======== Records for the exercise

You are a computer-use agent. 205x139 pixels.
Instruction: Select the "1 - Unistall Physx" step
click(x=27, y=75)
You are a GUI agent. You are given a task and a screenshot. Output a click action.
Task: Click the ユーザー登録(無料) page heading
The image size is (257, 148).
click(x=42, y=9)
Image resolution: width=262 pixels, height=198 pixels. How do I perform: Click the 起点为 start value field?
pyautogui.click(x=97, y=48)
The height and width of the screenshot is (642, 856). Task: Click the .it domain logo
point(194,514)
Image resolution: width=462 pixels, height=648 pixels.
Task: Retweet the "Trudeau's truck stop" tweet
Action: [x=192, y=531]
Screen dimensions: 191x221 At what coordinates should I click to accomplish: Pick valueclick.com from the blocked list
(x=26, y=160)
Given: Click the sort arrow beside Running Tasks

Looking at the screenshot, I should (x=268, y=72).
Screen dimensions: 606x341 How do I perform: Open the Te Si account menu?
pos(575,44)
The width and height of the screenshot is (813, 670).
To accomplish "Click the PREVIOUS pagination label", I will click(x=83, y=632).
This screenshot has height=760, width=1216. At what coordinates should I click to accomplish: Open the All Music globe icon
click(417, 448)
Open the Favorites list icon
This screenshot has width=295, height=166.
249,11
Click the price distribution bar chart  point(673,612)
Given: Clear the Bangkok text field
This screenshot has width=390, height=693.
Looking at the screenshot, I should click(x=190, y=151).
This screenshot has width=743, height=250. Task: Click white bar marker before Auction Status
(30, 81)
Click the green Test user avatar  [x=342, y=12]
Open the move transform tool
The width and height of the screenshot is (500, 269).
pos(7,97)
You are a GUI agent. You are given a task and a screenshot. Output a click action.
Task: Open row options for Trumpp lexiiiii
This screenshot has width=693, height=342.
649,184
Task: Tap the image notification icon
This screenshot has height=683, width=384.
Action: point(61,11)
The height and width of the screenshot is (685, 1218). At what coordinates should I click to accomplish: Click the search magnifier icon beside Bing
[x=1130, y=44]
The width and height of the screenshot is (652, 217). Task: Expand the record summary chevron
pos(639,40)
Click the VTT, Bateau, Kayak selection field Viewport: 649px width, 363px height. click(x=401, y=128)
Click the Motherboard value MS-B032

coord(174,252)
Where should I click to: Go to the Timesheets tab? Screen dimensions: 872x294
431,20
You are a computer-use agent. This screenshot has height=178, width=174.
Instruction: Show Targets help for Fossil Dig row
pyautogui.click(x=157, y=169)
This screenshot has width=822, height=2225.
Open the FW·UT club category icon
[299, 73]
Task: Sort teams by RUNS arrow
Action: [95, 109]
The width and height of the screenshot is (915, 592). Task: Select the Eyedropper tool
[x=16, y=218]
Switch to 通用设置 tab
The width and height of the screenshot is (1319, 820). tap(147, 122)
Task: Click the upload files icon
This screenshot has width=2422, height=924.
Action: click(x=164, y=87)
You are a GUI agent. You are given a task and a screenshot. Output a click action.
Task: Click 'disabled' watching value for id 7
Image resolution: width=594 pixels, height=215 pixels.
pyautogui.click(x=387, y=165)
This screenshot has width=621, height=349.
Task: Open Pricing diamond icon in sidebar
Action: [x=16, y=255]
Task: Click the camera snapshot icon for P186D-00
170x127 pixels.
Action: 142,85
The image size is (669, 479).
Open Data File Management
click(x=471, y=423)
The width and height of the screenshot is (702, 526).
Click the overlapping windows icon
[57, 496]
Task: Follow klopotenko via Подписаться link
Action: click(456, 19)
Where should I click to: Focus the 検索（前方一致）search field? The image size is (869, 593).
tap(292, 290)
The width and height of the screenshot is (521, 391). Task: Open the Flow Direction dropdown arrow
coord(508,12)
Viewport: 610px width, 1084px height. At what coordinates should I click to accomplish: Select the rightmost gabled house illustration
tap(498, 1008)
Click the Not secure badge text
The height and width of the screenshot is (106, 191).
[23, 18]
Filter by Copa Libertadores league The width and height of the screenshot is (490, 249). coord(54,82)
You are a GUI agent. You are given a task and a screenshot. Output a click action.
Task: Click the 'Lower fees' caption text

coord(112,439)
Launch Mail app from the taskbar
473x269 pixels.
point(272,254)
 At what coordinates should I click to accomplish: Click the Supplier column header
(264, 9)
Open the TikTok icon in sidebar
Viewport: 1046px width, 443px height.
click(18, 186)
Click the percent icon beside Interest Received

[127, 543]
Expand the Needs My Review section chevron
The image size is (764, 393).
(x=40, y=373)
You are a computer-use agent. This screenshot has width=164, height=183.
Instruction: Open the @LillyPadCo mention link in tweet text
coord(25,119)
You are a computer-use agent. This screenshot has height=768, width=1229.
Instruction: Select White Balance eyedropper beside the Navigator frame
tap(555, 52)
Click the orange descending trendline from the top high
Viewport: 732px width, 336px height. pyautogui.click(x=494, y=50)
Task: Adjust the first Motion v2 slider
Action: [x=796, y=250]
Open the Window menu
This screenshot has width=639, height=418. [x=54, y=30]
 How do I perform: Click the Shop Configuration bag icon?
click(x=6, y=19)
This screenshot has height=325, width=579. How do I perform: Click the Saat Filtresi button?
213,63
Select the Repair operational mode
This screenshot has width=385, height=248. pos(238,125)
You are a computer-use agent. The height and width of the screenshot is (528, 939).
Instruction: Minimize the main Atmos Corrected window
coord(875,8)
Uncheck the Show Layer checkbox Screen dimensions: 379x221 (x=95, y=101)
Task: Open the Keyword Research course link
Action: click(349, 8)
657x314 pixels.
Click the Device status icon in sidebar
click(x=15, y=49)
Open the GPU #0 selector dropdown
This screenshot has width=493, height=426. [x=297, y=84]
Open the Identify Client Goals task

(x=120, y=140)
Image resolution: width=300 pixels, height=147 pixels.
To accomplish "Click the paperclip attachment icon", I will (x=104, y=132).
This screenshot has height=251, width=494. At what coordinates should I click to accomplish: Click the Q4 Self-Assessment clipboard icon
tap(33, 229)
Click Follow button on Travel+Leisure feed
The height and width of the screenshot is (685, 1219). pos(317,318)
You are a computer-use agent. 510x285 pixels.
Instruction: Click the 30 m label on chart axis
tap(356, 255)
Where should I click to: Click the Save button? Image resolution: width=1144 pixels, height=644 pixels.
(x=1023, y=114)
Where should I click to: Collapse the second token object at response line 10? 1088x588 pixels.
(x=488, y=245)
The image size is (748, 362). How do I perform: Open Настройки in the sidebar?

================

Aim of the task
Line by line, the data should be returned exactly as written.

Reply
You are a computer-use agent. 205x139 pixels.
Instruction: Select the "1 - Unistall Physx" step
click(x=27, y=75)
You are a GUI agent. You are given a task and a screenshot. Output a click action.
Task: Click the ユーザー登録(無料) page heading
The image size is (257, 148).
click(x=42, y=9)
Image resolution: width=262 pixels, height=198 pixels. How do I perform: Click the 起点为 start value field?
pyautogui.click(x=97, y=48)
The height and width of the screenshot is (642, 856). Task: Click the .it domain logo
point(194,514)
Image resolution: width=462 pixels, height=648 pixels.
Task: Retweet the "Trudeau's truck stop" tweet
Action: [x=192, y=531]
Screen dimensions: 191x221 At what coordinates should I click to accomplish: Pick valueclick.com from the blocked list
(x=26, y=160)
Given: Click the sort arrow beside Running Tasks

Looking at the screenshot, I should (x=268, y=72).
Screen dimensions: 606x341 How do I perform: Open the Te Si account menu?
pos(575,44)
The width and height of the screenshot is (813, 670).
To accomplish "Click the PREVIOUS pagination label", I will click(x=83, y=632).
This screenshot has height=760, width=1216. At what coordinates should I click to accomplish: Open the All Music globe icon
click(417, 448)
Open the Favorites list icon
This screenshot has width=295, height=166.
249,11
Click the price distribution bar chart  point(673,612)
Given: Clear the Bangkok text field
This screenshot has width=390, height=693.
Looking at the screenshot, I should click(x=190, y=151).
This screenshot has width=743, height=250. Task: Click white bar marker before Auction Status
(30, 81)
Click the green Test user avatar  [x=342, y=12]
Open the move transform tool
The width and height of the screenshot is (500, 269).
pos(7,97)
You are a GUI agent. You are given a task and a screenshot. Output a click action.
Task: Open row options for Trumpp lexiiiii
This screenshot has width=693, height=342.
649,184
Task: Tap the image notification icon
This screenshot has height=683, width=384.
Action: point(61,11)
The height and width of the screenshot is (685, 1218). At what coordinates should I click to accomplish: Click the search magnifier icon beside Bing
[x=1130, y=44]
The width and height of the screenshot is (652, 217). Task: Expand the record summary chevron
pos(639,40)
Click the VTT, Bateau, Kayak selection field Viewport: 649px width, 363px height. click(x=401, y=128)
Click the Motherboard value MS-B032

coord(174,252)
Where should I click to: Go to the Timesheets tab? Screen dimensions: 872x294
431,20
You are a computer-use agent. This screenshot has height=178, width=174.
Instruction: Show Targets help for Fossil Dig row
pyautogui.click(x=157, y=169)
This screenshot has width=822, height=2225.
Open the FW·UT club category icon
[299, 73]
Task: Sort teams by RUNS arrow
Action: [95, 109]
The width and height of the screenshot is (915, 592). Task: Select the Eyedropper tool
[x=16, y=218]
Switch to 通用设置 tab
The width and height of the screenshot is (1319, 820). tap(147, 122)
Task: Click the upload files icon
This screenshot has width=2422, height=924.
Action: click(x=164, y=87)
You are a GUI agent. You are given a task and a screenshot. Output a click action.
Task: Click 'disabled' watching value for id 7
Image resolution: width=594 pixels, height=215 pixels.
pyautogui.click(x=387, y=165)
This screenshot has width=621, height=349.
Task: Open Pricing diamond icon in sidebar
Action: [x=16, y=255]
Task: Click the camera snapshot icon for P186D-00
170x127 pixels.
Action: 142,85
The image size is (669, 479).
Open Data File Management
click(x=471, y=423)
The width and height of the screenshot is (702, 526).
Click the overlapping windows icon
[57, 496]
Task: Follow klopotenko via Подписаться link
Action: click(456, 19)
Where should I click to: Focus the 検索（前方一致）search field? The image size is (869, 593).
tap(292, 290)
The width and height of the screenshot is (521, 391). Task: Open the Flow Direction dropdown arrow
coord(508,12)
Viewport: 610px width, 1084px height. At what coordinates should I click to accomplish: Select the rightmost gabled house illustration
tap(498, 1008)
Click the Not secure badge text
The height and width of the screenshot is (106, 191).
[23, 18]
Filter by Copa Libertadores league The width and height of the screenshot is (490, 249). coord(54,82)
You are a GUI agent. You are given a task and a screenshot. Output a click action.
Task: Click the 'Lower fees' caption text

coord(112,439)
Launch Mail app from the taskbar
473x269 pixels.
point(272,254)
 At what coordinates should I click to accomplish: Click the Supplier column header
(264, 9)
Open the TikTok icon in sidebar
Viewport: 1046px width, 443px height.
click(18, 186)
Click the percent icon beside Interest Received

[127, 543]
Expand the Needs My Review section chevron
The image size is (764, 393).
(x=40, y=373)
You are a computer-use agent. This screenshot has width=164, height=183.
Instruction: Open the @LillyPadCo mention link in tweet text
coord(25,119)
You are a computer-use agent. This screenshot has height=768, width=1229.
Instruction: Select White Balance eyedropper beside the Navigator frame
tap(555, 52)
Click the orange descending trendline from the top high
Viewport: 732px width, 336px height. pyautogui.click(x=494, y=50)
Task: Adjust the first Motion v2 slider
Action: [x=796, y=250]
Open the Window menu
This screenshot has width=639, height=418. [x=54, y=30]
 How do I perform: Click the Shop Configuration bag icon?
click(x=6, y=19)
This screenshot has height=325, width=579. How do I perform: Click the Saat Filtresi button?
213,63
Select the Repair operational mode
This screenshot has width=385, height=248. pos(238,125)
You are a computer-use agent. The height and width of the screenshot is (528, 939).
Instruction: Minimize the main Atmos Corrected window
coord(875,8)
Uncheck the Show Layer checkbox Screen dimensions: 379x221 (x=95, y=101)
Task: Open the Keyword Research course link
Action: click(349, 8)
657x314 pixels.
Click the Device status icon in sidebar
click(x=15, y=49)
Open the GPU #0 selector dropdown
This screenshot has width=493, height=426. [x=297, y=84]
Open the Identify Client Goals task

(x=120, y=140)
Image resolution: width=300 pixels, height=147 pixels.
To accomplish "Click the paperclip attachment icon", I will (x=104, y=132).
This screenshot has height=251, width=494. At what coordinates should I click to accomplish: Click the Q4 Self-Assessment clipboard icon
tap(33, 229)
Click Follow button on Travel+Leisure feed
The height and width of the screenshot is (685, 1219). pos(317,318)
You are a computer-use agent. 510x285 pixels.
Instruction: Click the 30 m label on chart axis
tap(356, 255)
Where should I click to: Click the Save button? Image resolution: width=1144 pixels, height=644 pixels.
(x=1023, y=114)
Where should I click to: Collapse the second token object at response line 10? 1088x588 pixels.
(x=488, y=245)
The image size is (748, 362). How do I perform: Open Настройки in the sidebar?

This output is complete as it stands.